Shrunken pore syndrome in heart transplantation: a pore ready to close?

Abstract

Background: A newly discovered renal syndrome, shrunken pore syndrome (SPS), has been shown to increase mortality regardless of renal function. SPS is defined as an estimated glomerular filtration rate (eGFR) of cystatin C ≤ 60% than eGFR_creatinine. We set out to study SPS in relation to the survival of heart transplantation patients with a follow-up of up to 12 years. Methods. This was a single-center cohort study including 253 consecutive patients undergoing heart transplantation.

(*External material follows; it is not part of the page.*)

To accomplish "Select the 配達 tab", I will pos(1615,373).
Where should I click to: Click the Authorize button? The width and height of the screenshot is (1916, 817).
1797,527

The prevalence of SPS at different time points post-transplantation and its effect on survival was evaluated using Kaplan-Meier's analysis and multivariable Cox proportional hazards regression. Results. The prevalence of SPS was 7.5% the day after transplantation (D1), which rose to 71% week 4 after surgery. There was no difference in survival for patients with SPS D1 compared to patients without SPS D1. Patients with SPS 4 weeks compared to patients without SPS 4 weeks after transplantation showed a 5- and 10-year survival of 73% vs. 93% (p = .02) and 63% vs. 90% (p = .005), respectively. SPS developed during the postoperative period was also found to be an independent predictor of mortality (HR 4.65; 95% CI 1.36-15.8). Discussion. SPS that developed in the postoperative course after heart transplantation was found to be an independent predictor of mortality with a severe negative impact on 5- and 10-year survival.